The crab harvest in the Chesapeake Bay is critically important to both Maryland's economy and tourism. Nearly 7,000 full-time watermen rely on the crab harvest each year for their jobs. Another 1,200 workers in Maryland's 44 processing plants depend on the annual crab harvest, according to the Maryland Watermen's Association (MWA).

"The blue crab harvest is a large portion of the commercial watermen's income, as well as the income the shoreside support facilities, such as the crab picking houses, the ice houses, basket makers refrigerated trucks and restaurants," explains MWA President Larry Simns. "The time is now for us to stop managing the blue crab fishery simply by cutting back on the harvest levels and use the scientific information available to understand as much as we can about how the crab reproduces and how long it lives. The information we gather from research and development projects such as C.R.A.B. will benefit all aspects of the industry," continues Simms, "as we find ways to enhance the population of blue crabs in the bay and its tributaries" He adds that the work at COMB benefit the working watermen and the related industries which support families and communities.

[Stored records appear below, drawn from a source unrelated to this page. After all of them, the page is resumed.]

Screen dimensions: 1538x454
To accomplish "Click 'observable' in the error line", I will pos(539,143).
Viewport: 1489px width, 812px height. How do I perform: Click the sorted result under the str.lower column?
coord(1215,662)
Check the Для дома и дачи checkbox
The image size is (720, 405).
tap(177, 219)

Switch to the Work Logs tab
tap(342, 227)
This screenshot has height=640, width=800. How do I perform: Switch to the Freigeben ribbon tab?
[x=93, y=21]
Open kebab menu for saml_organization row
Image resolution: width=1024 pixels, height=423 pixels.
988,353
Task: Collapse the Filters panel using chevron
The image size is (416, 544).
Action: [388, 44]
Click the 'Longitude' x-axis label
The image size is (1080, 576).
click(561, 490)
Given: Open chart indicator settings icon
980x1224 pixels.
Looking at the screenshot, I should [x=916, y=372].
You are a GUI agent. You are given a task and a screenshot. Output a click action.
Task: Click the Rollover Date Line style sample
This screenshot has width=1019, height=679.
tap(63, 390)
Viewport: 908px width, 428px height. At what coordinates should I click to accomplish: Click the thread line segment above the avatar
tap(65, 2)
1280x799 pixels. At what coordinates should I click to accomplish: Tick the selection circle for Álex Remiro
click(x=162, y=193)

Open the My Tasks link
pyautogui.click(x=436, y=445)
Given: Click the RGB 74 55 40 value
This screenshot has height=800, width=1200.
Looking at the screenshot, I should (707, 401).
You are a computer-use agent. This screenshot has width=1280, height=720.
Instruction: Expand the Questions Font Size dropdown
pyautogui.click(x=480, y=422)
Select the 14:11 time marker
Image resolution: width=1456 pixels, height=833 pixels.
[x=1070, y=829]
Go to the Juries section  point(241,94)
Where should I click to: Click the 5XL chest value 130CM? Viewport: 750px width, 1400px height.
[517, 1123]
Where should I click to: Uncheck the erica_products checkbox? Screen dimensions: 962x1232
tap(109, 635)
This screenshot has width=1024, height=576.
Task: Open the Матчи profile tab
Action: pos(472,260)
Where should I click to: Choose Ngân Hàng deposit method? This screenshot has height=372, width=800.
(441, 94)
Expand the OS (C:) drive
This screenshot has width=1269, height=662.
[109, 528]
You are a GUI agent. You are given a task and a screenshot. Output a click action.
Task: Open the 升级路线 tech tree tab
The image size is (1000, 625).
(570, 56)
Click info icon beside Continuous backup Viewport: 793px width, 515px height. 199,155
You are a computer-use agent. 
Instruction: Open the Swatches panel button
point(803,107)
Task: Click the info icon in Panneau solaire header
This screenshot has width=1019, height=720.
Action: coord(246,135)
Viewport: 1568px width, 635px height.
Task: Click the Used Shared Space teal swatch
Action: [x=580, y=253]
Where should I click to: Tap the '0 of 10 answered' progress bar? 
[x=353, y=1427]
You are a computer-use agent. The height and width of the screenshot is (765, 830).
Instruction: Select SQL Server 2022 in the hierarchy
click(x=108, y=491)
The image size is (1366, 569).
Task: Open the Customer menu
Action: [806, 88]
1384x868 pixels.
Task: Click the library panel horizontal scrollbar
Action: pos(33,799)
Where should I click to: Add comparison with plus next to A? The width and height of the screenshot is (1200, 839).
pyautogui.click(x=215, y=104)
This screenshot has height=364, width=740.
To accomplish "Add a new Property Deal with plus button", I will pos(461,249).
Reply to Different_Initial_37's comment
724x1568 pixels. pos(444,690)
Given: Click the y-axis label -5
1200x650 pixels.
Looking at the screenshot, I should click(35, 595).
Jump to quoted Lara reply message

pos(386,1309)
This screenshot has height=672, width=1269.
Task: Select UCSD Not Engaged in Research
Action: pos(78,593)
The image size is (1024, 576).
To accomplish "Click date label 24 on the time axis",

COMB initiated crab studies in the fall of 2000. While difficult to collect mated females during the winter, COMB and SERC managed to capture female crabs and produce off-season larval crabs in captivity via re-circulating, closed-loop tank systems. By manipulating the day-length periods and other environmental conditions, several crabs generated fully developed ovaries and produced fertilized eggs within two months of their collection from the Chesapeake Bay, six months ahead of their natural spawning time.

As Phillips explains, "this is the first time that Chesapeake Bay blue crabs have been produced out of season in environmentally contained, re-circulating, aquaculture systems. This out-of-season spawning of blue crab females and production of thousands of crablets are breakthroughs in blue crab hatchery research. What Dr. Zohar and his team have accomplished thus far gives me great hope for the future generations of watermen."

"The crab research in the next three to five years will be challenging," says Zohar. He said the research would first focus on a better understanding of the molecular, hormonal, biochemical and physiological processes of reproduction, early development, molting, growth, immune protection and aggression. COMB scientists also need to perfect technologies to spawn the crabs in captivity, explains Zohar. They will grow larvae intensely into high-quality, disease-free crablets, then develop biomarkers in order to track them once released into the Bay. The work will then turn to establishing a commercial prototype blue crab hatchery and nursery for stock enhancement in the Bay. The plan is to release the juvenile crabs at their naturally optimal times and condition, then study their fate. The team plans to work with aquatic plant biologists, population dynamics experts, environmental engineers, watermen and ecologists to integrate our studies with blue crab habitat restoration and resource management efforts in the Chesapeake Bay.

Headquartered in Baltimore, Maryland-based Phillips Foods and Seafood Restaurants has been a privately held family business since the early 1900s. Today, the company, borne from a family-owned Eastern Shore processing plant, has grown to seven high-volume seafood restaurants, a manufacturing plant in Baltimore, six regional sales offices across the United States and Europe and ten crab and seafood processing facilities worldwide.